Data Quality Management: A perfect blend of machine intelligence working in tandem with human capital, by Amit Mehta and Vivek Kesireddy

We have heard a lot about data quality, but we thought it was time to explain the value of it with some real word examples. As we all know the phrases: garbage in, garbage out, while machine learning may be the brain, the data quality is the neck. After having done data quality on thousands of wells in the US land, offshore, onshore and producing wells, we came to conclusion you must deploy smart algorithms complimented by data quality management services team (24 by 7 petroleum engineering staff) to ensure analytical results are trustworthy to act upon.

We hear lot of noise in the market about AI can magically automate and fix all your data quality issues, the more high resolution data you gather often described as volume of data the AI will fix data issues etc. while that may be true tomorrow we will share some real world cases to hopefully separate signal from the noise on why it may not be true today.

Let’s focus on one low hanging fruit case of decreasing connection times which has a quick pay off for operators. For those who may not know today, pipe connections are done daily while drilling and the old mechanism of either recording each connection and sending in pdf report is a thing of past. Today has it been replaced by smart algorithms which can based on incoming raw data calculate can calculate details of the connection i.e. slip-slip, bottom to slip, slip to bottoms as they happen.

Irrespective of data source, Rig PLC, Electronic data recorder, office WITML server/data aggregators when you are pulling high resolution data many things can go wrong between the source and destination chain with the quality of data than can alter the results which users are making decisions on i.e. in this case what is our avg. connections in any hole section instantly compared to past benchmarks?

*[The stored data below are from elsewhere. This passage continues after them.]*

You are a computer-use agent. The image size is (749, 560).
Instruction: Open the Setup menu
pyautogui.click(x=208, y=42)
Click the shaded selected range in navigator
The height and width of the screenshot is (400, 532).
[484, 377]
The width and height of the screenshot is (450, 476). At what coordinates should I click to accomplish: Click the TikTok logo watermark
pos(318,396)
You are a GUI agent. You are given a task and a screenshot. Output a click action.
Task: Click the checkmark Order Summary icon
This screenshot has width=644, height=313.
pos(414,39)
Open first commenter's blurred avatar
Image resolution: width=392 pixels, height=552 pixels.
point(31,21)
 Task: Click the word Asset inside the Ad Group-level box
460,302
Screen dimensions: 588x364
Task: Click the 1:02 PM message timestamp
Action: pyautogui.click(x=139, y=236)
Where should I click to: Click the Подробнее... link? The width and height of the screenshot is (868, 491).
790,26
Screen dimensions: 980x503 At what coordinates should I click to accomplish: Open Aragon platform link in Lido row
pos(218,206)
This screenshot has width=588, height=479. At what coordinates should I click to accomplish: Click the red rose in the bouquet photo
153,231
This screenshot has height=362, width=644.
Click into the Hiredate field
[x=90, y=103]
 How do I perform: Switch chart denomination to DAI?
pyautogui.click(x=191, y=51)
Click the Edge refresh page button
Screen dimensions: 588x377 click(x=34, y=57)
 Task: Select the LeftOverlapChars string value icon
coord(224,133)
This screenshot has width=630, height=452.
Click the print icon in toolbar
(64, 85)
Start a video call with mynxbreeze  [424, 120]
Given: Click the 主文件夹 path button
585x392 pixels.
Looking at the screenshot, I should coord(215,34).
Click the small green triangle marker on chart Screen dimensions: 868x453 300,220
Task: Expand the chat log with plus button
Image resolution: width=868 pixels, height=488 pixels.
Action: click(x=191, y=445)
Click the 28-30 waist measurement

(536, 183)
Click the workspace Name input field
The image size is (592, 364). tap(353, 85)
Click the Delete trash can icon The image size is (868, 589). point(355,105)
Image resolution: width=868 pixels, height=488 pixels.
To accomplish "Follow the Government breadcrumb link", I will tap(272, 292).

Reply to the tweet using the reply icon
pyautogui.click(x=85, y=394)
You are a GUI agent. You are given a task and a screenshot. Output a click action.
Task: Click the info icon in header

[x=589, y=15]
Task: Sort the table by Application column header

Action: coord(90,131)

On paper it seems easy, get the source of data, apply algorithm to calculate connections, build some smarts to cancel noise and present via visualization the connection details. Right? Unfortunately, wrong! Let us share what  are some possible issues which can occur with data quality  which can throw of even the best algorithms acting on their own whether in office or at the edge. The data from the rig floor seldom is accurate data and needs tailoring and correction before inputting it to any predictive analytics model for Machine learning and accurate results. Often calibration issues involving human negligence or per say unreliable equipment may pose with variegate data quality problems. Let’s discuss a specific case of raw data used to automatically calculate connections and the data quality issue it poses.

Depth Jumps

As you receive high resolution data from any data source, you will see depth jumps defined as abrupt change hole depth values during active drilling activity.

In this particular case, data Provided from EDR had hole depth jumps of around 60 to70 ft data in Surface section of this well which was affecting depths at which these connections were recorded.  This resulted in offset between depths at which connections were made on rig floor to the depth which was streamed by Data recorders.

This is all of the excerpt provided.